■ ABOUT THIS EXERCISE:
Between the line containing "Uusimmat (40, 1876)" and the line containing "Hurja näky Paraguayssa!" lies a run of lines; give that run again exactly, with both of those lines, and nothing else from the entries below.

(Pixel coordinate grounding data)
________________________
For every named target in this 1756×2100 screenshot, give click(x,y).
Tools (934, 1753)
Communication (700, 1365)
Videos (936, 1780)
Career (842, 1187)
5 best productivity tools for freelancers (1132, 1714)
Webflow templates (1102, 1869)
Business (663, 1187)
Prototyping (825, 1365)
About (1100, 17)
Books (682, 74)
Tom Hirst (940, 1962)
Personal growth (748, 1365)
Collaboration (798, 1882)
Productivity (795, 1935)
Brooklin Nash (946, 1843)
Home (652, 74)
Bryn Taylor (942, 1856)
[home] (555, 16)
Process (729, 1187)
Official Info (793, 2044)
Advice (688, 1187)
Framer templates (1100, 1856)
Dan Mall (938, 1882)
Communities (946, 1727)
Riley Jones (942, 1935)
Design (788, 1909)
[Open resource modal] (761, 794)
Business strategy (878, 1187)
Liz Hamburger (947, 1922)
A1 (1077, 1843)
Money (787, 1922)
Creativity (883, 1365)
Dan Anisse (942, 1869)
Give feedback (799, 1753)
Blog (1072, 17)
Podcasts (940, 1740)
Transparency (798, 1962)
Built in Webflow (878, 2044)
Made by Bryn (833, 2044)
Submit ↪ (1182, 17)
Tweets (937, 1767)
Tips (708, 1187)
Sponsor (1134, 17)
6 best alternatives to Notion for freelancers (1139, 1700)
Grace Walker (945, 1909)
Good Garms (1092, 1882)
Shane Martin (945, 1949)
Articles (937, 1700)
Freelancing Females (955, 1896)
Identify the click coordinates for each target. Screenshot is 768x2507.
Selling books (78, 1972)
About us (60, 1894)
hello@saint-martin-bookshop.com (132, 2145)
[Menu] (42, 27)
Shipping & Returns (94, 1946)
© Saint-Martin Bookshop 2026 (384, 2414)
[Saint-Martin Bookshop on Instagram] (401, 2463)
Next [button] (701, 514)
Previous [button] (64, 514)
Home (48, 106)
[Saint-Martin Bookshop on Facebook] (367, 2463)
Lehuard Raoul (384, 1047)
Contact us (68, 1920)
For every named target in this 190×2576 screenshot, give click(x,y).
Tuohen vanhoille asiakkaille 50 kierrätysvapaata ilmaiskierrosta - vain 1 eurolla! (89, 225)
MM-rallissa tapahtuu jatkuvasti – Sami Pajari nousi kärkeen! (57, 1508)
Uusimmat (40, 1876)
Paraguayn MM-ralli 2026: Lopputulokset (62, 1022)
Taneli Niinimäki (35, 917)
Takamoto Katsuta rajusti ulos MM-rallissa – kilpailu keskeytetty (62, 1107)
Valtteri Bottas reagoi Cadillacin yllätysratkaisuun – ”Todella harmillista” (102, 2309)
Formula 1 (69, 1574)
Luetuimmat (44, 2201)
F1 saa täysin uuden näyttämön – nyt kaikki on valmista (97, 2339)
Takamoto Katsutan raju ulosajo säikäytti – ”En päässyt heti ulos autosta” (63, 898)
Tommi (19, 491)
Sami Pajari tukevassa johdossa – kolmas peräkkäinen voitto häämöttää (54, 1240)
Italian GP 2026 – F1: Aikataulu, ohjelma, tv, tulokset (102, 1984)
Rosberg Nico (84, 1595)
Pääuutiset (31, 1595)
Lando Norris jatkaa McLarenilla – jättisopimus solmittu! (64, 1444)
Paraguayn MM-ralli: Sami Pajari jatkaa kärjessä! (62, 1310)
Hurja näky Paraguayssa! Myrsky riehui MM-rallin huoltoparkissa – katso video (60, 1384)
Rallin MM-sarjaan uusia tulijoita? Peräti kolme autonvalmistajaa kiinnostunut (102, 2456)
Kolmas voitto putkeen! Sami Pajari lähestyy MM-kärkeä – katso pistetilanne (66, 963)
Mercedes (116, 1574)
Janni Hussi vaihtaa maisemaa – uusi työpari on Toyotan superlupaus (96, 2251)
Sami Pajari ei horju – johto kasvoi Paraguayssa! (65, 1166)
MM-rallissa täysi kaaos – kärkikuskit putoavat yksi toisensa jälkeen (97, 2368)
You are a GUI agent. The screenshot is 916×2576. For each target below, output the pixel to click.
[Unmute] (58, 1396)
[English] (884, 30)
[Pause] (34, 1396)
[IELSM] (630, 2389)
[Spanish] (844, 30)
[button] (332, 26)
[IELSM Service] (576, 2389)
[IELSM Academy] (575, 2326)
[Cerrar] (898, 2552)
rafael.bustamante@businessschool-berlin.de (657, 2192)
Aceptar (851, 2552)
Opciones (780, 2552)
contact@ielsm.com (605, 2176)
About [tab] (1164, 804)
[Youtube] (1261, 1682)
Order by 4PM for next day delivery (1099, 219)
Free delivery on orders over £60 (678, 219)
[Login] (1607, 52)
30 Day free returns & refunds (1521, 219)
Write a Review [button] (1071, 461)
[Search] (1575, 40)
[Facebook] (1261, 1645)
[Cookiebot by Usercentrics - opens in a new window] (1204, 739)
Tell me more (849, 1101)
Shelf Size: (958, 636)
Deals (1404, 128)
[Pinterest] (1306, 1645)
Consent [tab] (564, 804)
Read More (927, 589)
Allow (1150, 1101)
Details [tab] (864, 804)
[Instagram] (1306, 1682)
________________________
■ FINAL ANSWER:
Uusimmat (40, 1876)
Paraguayn MM-ralli 2026: Lopputulokset (62, 1022)
Taneli Niinimäki (35, 917)
Takamoto Katsuta rajusti ulos MM-rallissa – kilpailu keskeytetty (62, 1107)
Valtteri Bottas reagoi Cadillacin yllätysratkaisuun – ”Todella harmillista” (102, 2309)
Formula 1 (69, 1574)
Luetuimmat (44, 2201)
F1 saa täysin uuden näyttämön – nyt kaikki on valmista (97, 2339)
Takamoto Katsutan raju ulosajo säikäytti – ”En päässyt heti ulos autosta” (63, 898)
Tommi (19, 491)
Sami Pajari tukevassa johdossa – kolmas peräkkäinen voitto häämöttää (54, 1240)
Italian GP 2026 – F1: Aikataulu, ohjelma, tv, tulokset (102, 1984)
Rosberg Nico (84, 1595)
Pääuutiset (31, 1595)
Lando Norris jatkaa McLarenilla – jättisopimus solmittu! (64, 1444)
Paraguayn MM-ralli: Sami Pajari jatkaa kärjessä! (62, 1310)
Hurja näky Paraguayssa! Myrsky riehui MM-rallin huoltoparkissa – katso video (60, 1384)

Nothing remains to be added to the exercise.